→ **Exercise brief**: Once you reach the line with "Viewport: 2520px width, 1475px height.", copy it and every line after it exactly, up to the end of the data. Omit the pictures.

[Stored data entries]
..............................

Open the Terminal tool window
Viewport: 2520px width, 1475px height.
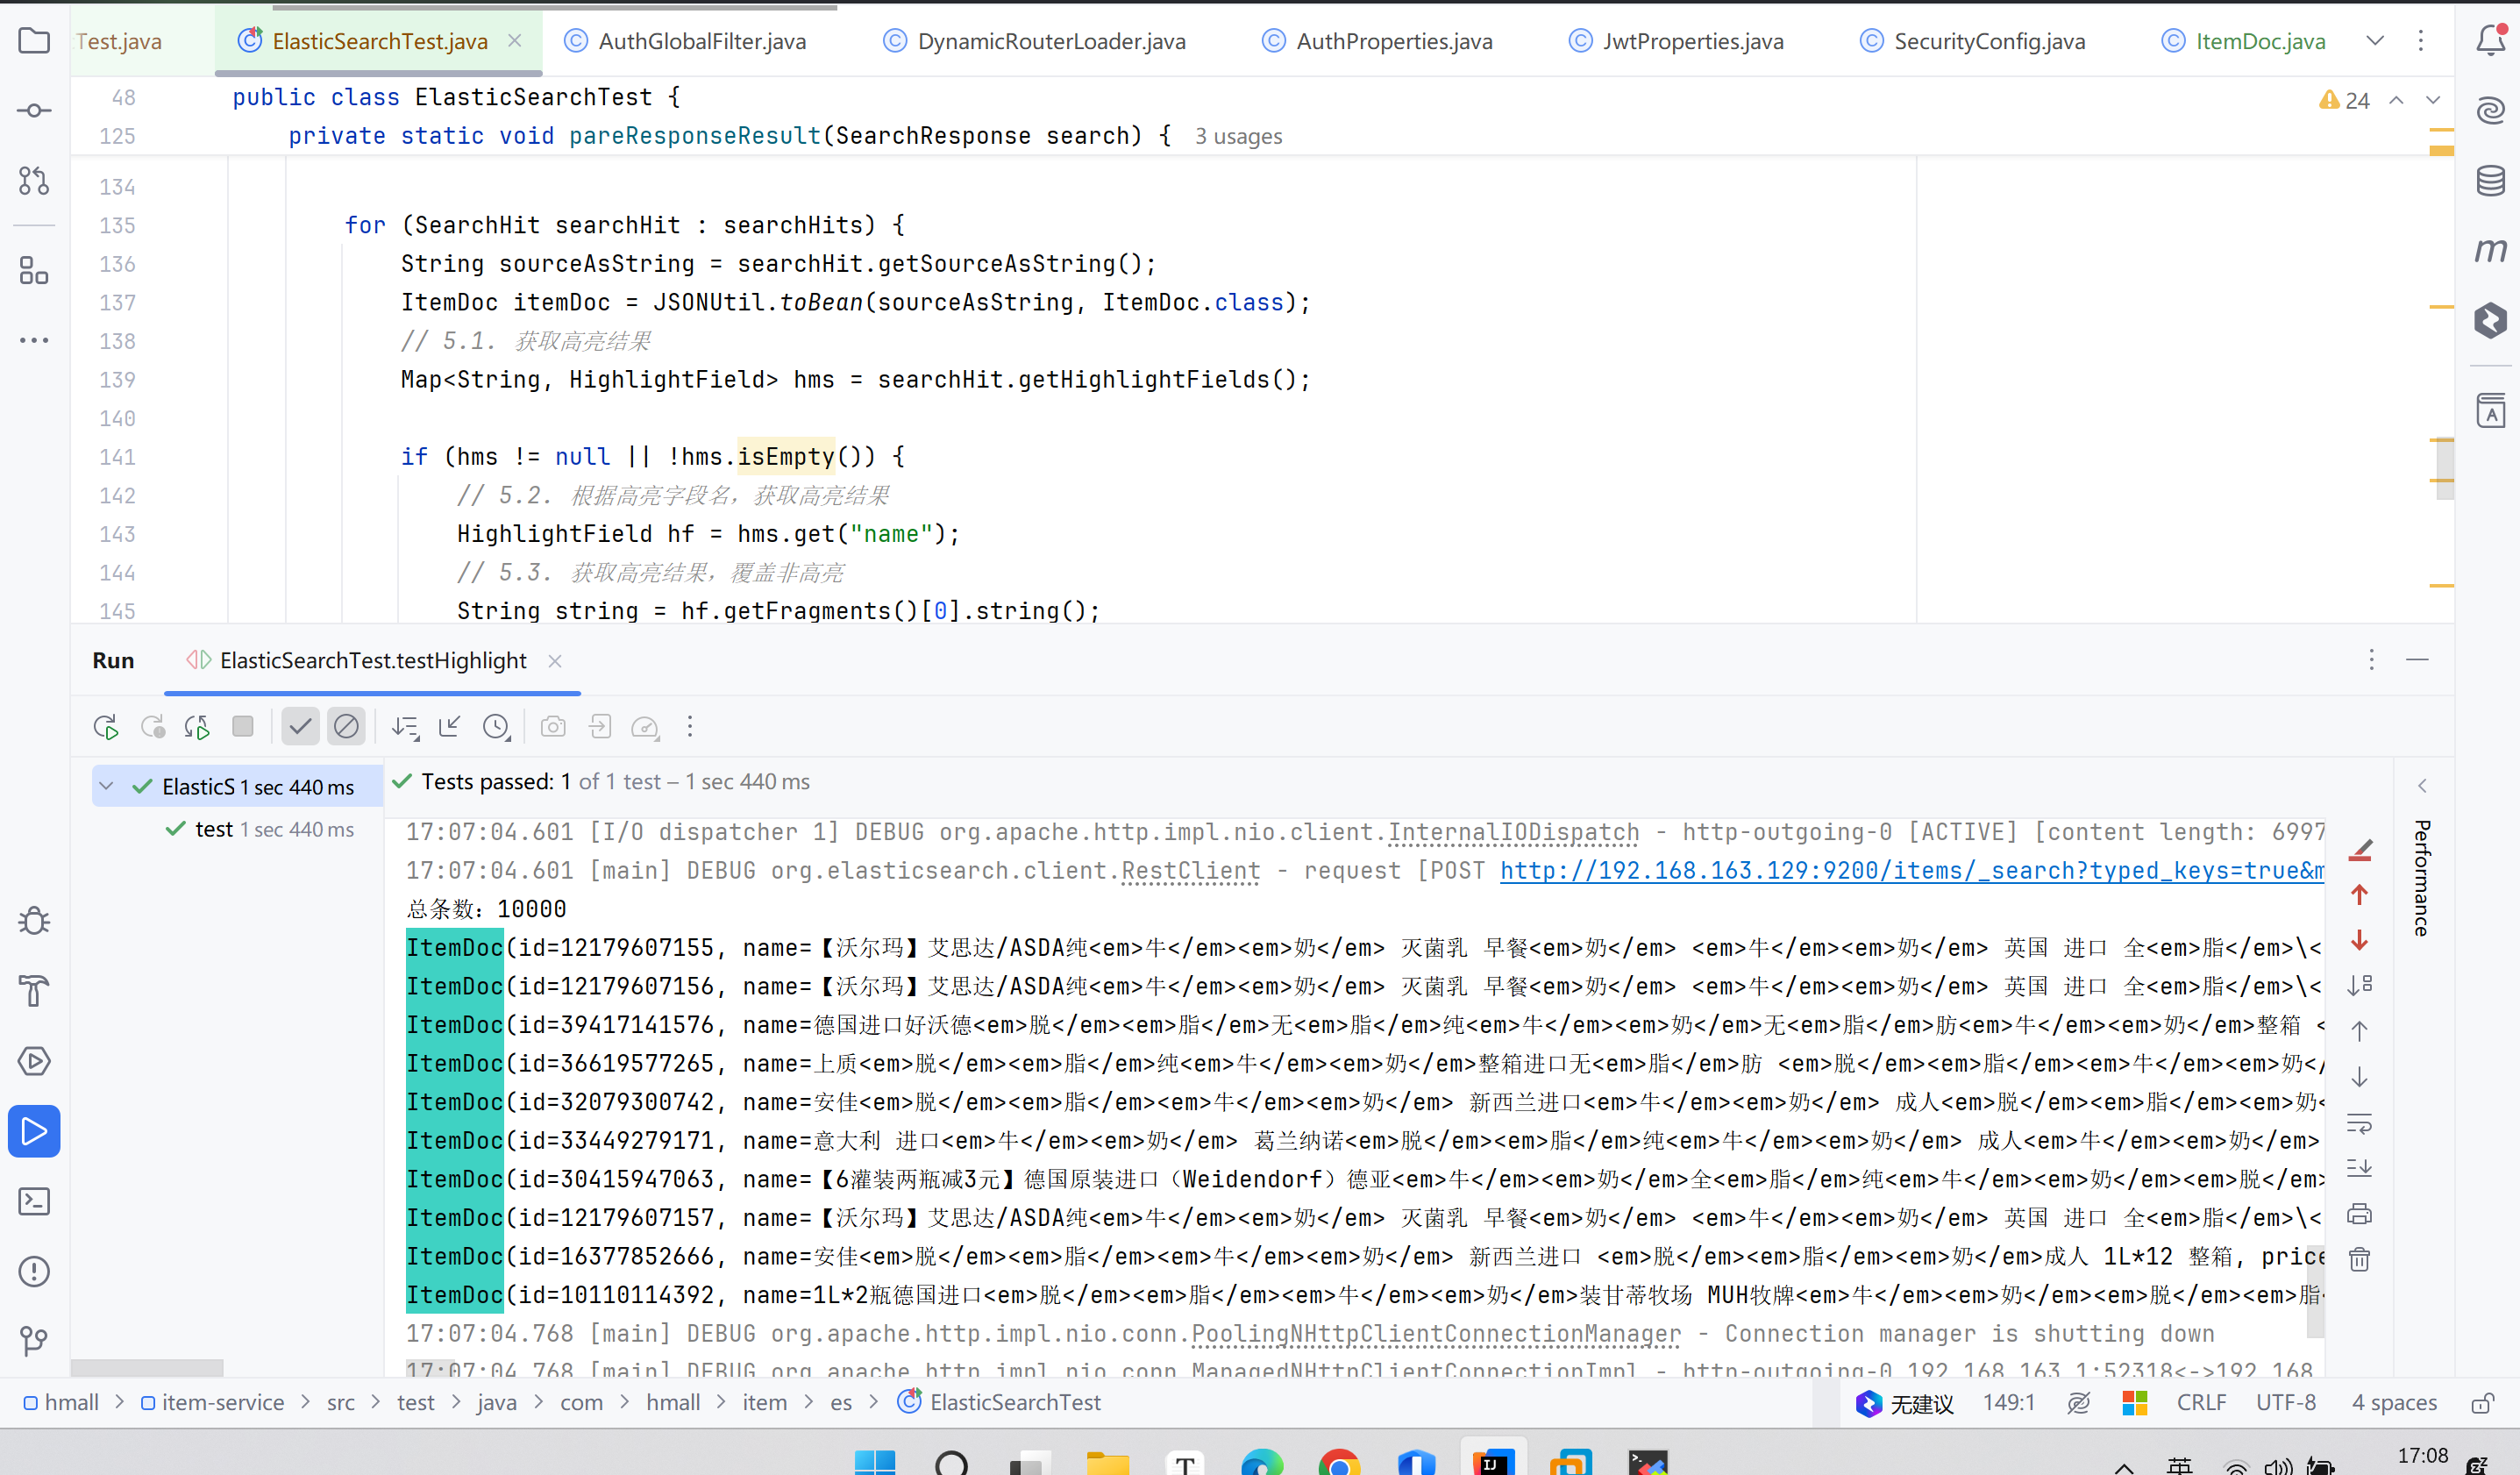point(34,1201)
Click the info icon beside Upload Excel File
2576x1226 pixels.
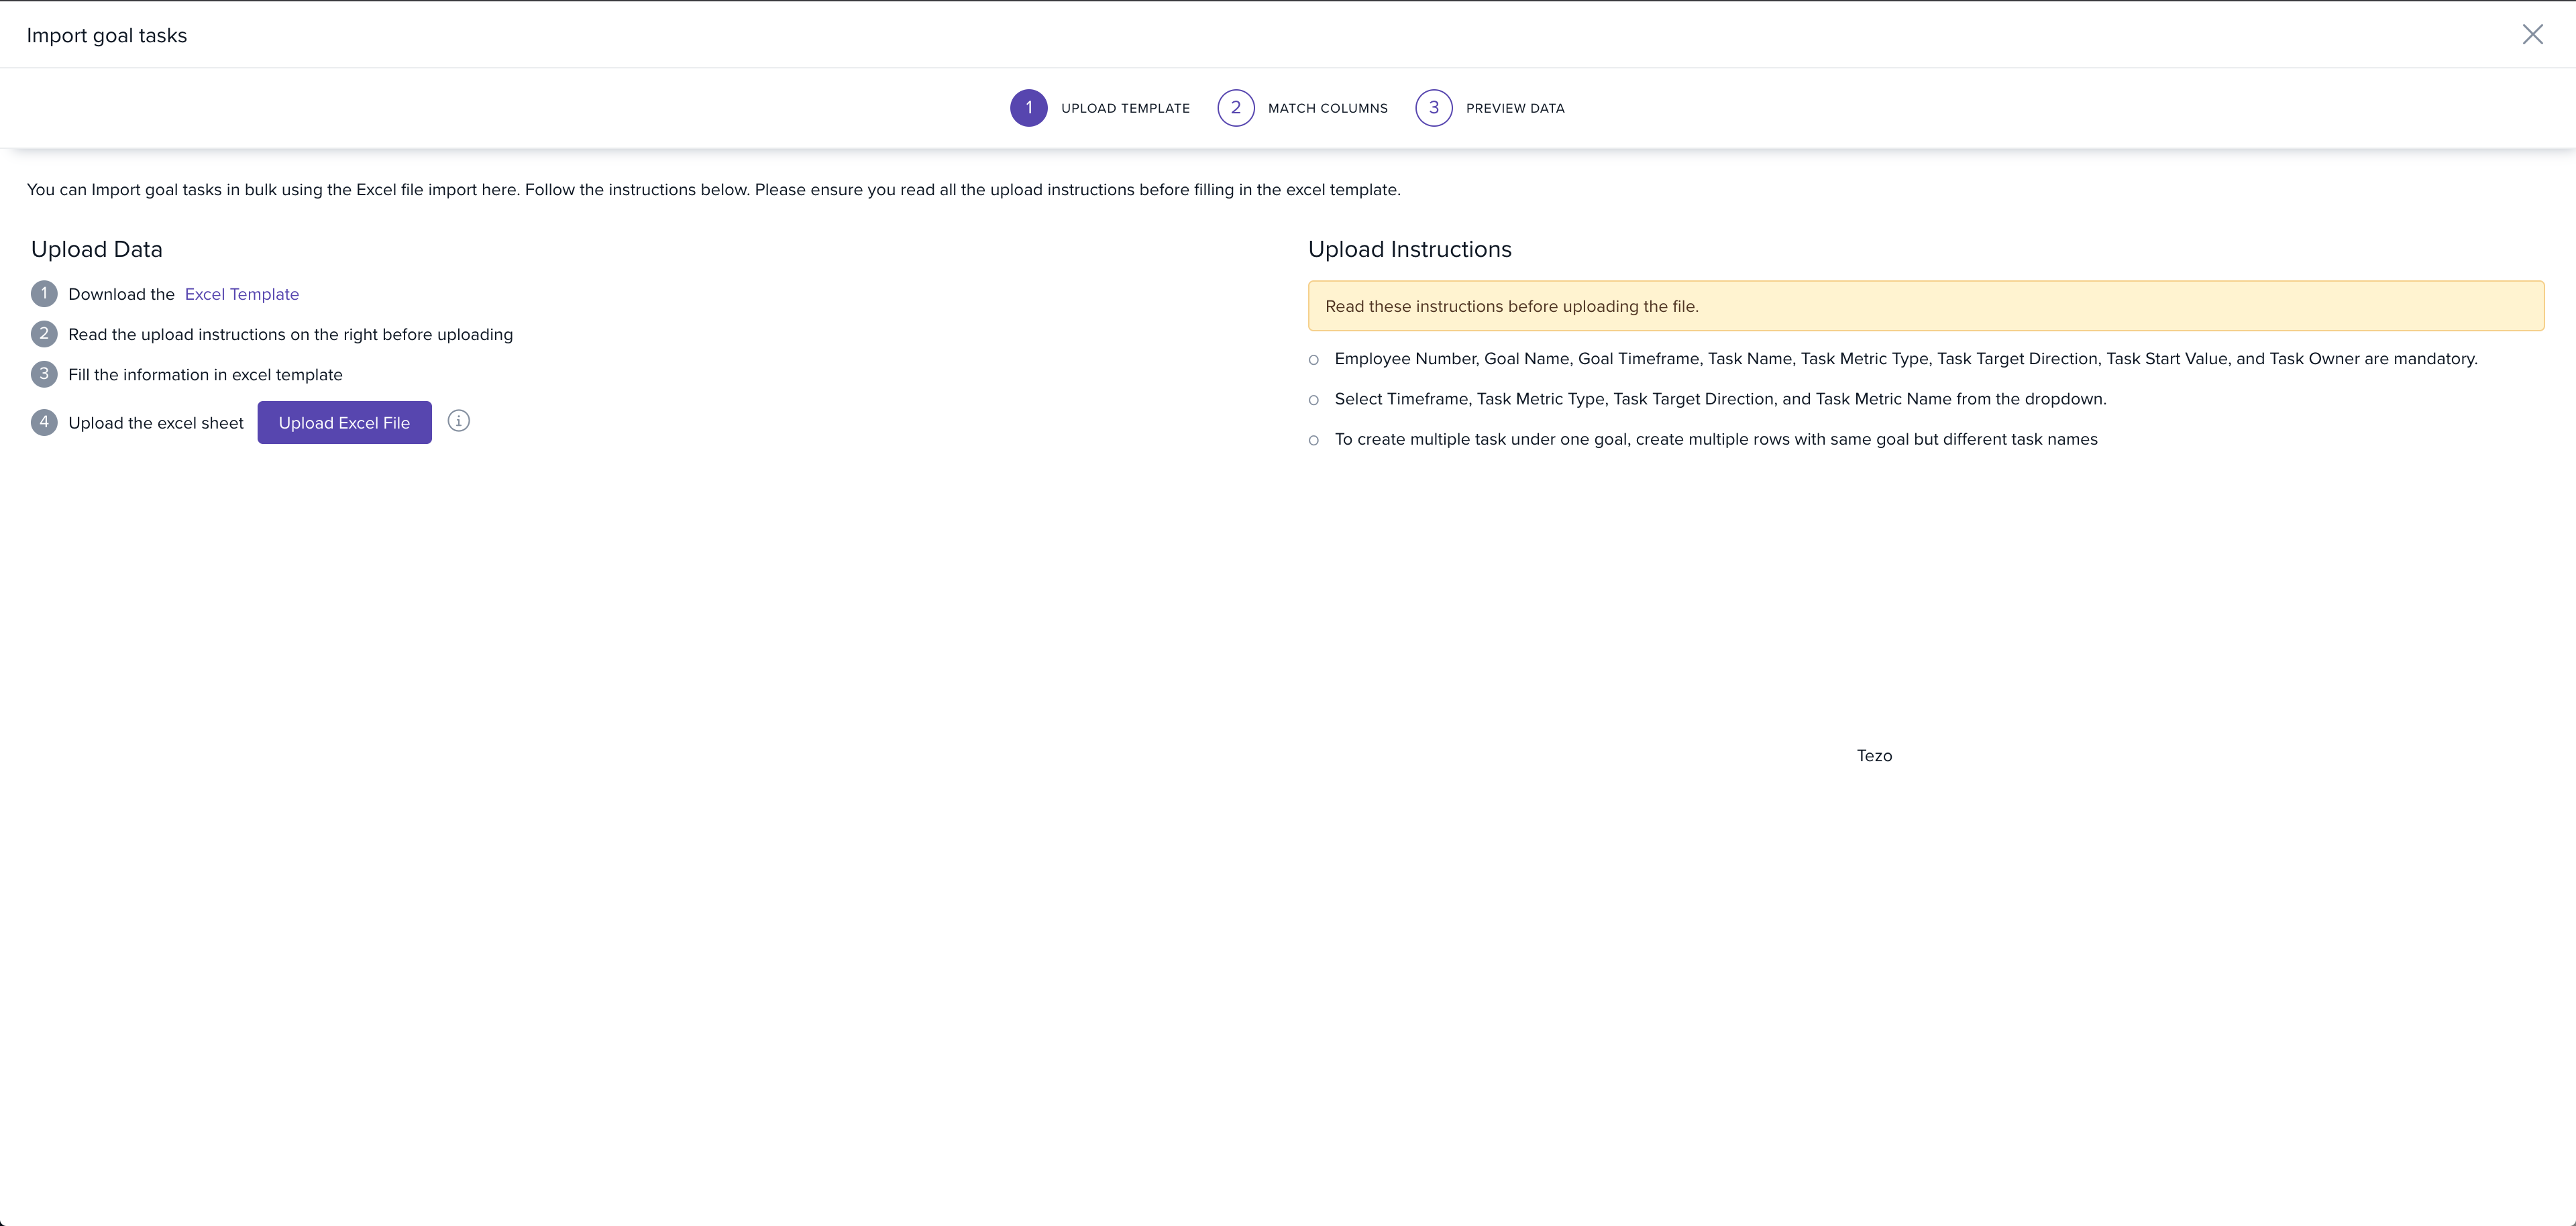click(x=458, y=421)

..............................

→ **Response below**:
Viewport: 2520px width, 1475px height.
point(34,1201)
Click the info icon beside Upload Excel File
2576x1226 pixels.
click(x=458, y=421)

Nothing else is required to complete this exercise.